External hernias form localised protrusions through a defect in the abdominal wall. Groin hernias (inguinal, femoral) are the most common type. Other external abdominal hernias are umbilical hernia, incisional (ventral) hernia, epigastric hernia, Spigelian hernia and lumbar hernia (Fig 8.18).
Internal hernias occur through defects of the internal linings relevant to the compartment or by internal entrapment. Common internal abdominal hernias are through the oesophageal hiatus, through developmental defects via the foramina of Morgagni or Bochdalek (Fig 8.19), through the obturator or sciatic foramina, through the perineal floor or through congenital or acquired intraperitoneal recesses and foramina (e.g. foramen of Winslow). Intraperitoneal entrapments most commonly follow operations (e.g. paracolostomy hernia after excision of the rectum, postgastrectomy internal hernias and postoperative adhesions). Developmental peritoneal fossae and recesses are most common around the duodenum (superior and inferior duodenal recesses, mesentericoparietal recess of Waldeyer) and appendix and caecal areas.

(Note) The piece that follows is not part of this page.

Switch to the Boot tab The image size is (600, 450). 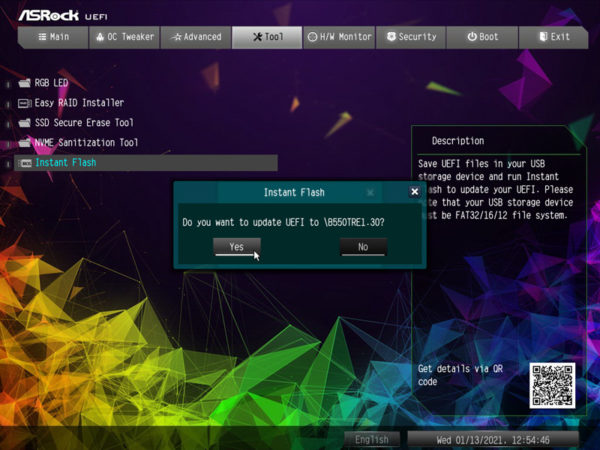[x=482, y=37]
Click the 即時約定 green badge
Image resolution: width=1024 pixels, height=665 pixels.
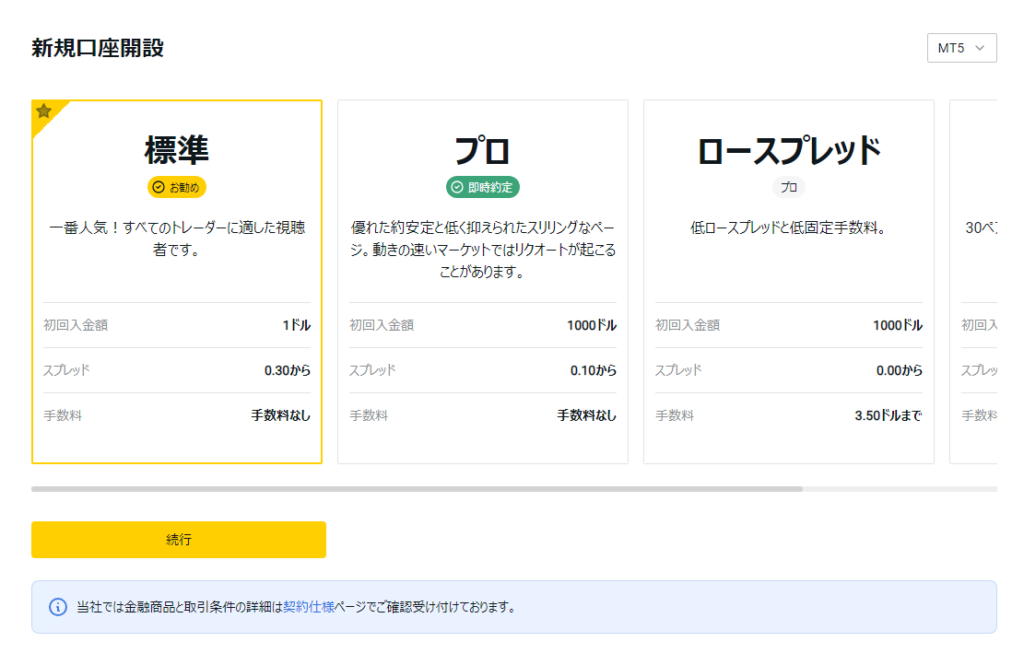[483, 187]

Incisional hernia. Wound infection is the most common cause of incisional hernias, which are more common in vertical incisions than in transverse ones. Incisional hernias often grow progressively and are best repaired early if symptomatic and if the patient’s general status allows. Some incisional hernias can be very large and repair may require an implanted mesh prosthesis of nonabsorbable material.